There had been a physical component to the release, what seared the eyes, but the killer stroke had been the release of the aether equivalent of a jet of boiling steam. Those closest to the machine, who had died instantly, had essentially had their souls cooked. Gods. At least it would have been quick. More interesting yet was that the physical component of the culm had been what burned the Lord of Teeth physically, but what had staggered it for a span must have been the aether portion of the fuel.
Meaning a machine that stirred nearby aether might be able to daze it again.

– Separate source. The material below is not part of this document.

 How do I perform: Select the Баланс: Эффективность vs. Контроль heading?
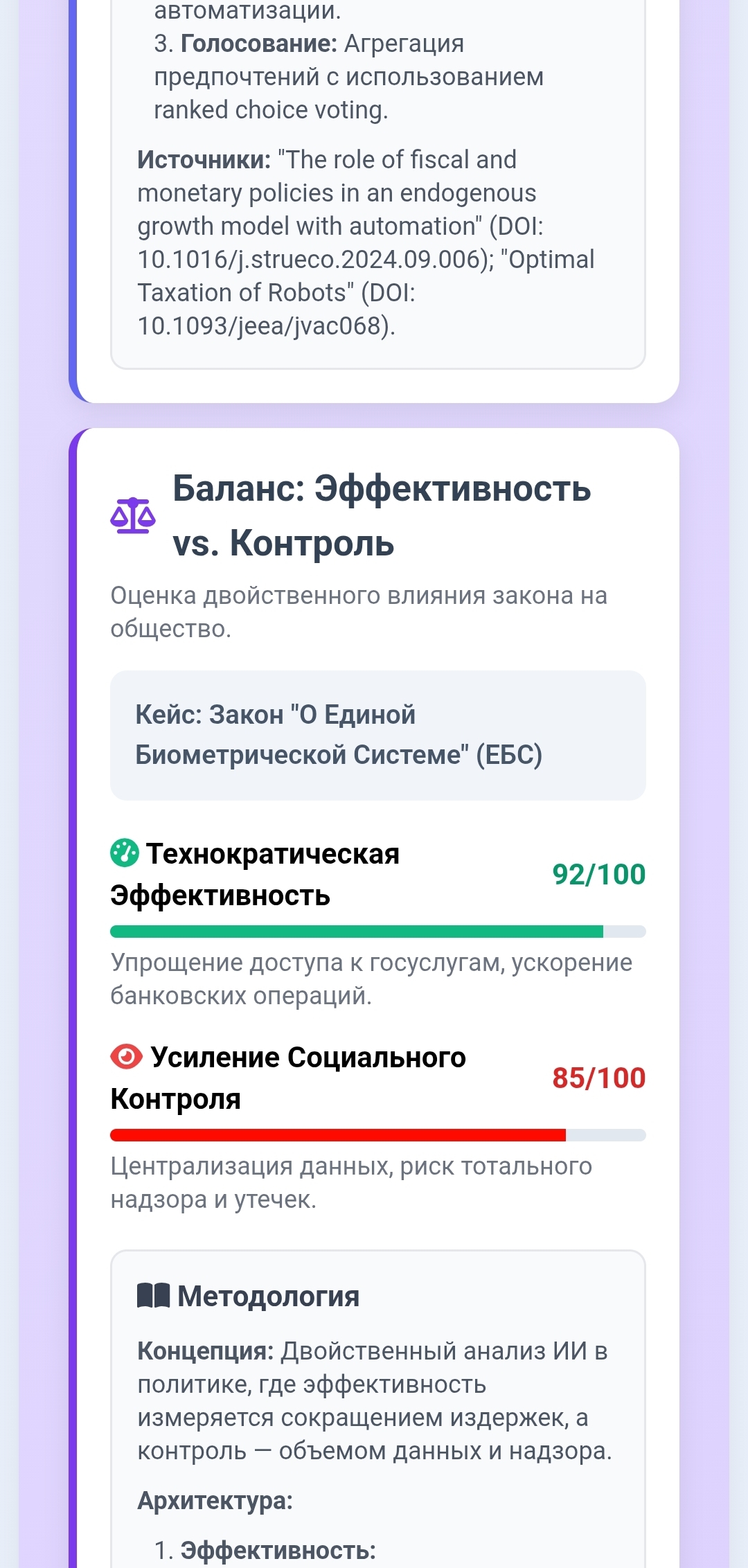pyautogui.click(x=381, y=515)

Izel rose to his feet, tucking the hat under his arm again. He needed his journals and a stock inventory. Maybe even budget. An aether spike might be able to kill that creature, that was what he'd just found out, and while those could be used as weapons they weren't. Not really. You had a better chance of hurting a human bludgeoning them with the spike than by triggering the device. He could forge a hundred of these and never give an inch to the Dialectic.
He grinned at Professor Achari as he hurried out, to the old man's visible surprise, and not even glimpsing another sign in the bloody streaks at the heart of the square dented his mood. A hand shape, each finger ending in a head – a warning against excessive pleasures from the south-facing god. He hadn't enjoyed figuring it out that much.

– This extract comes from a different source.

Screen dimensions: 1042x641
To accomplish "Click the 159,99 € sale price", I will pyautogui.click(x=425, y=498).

Straight south he hurried, towards Templeward Avenue by the ruined streets. He climbed up slopes of loose stones and mortar, half-leaping down and turning the corner past a shattered house to – get grabbed by the collar through a window, tossed on the ground with a groan of pain. He blinked away the ache in his back, patting dust off his face, and looked up to find-
"Finally," Princess Yaotl of the House of Acatl snarled. "No more running, Izel."
-trouble. The Five-Headed Hand, Izel dimly recalled for the second time today, also ruled over the excess of indolence.
He should not have forgotten this was going to be a bad day.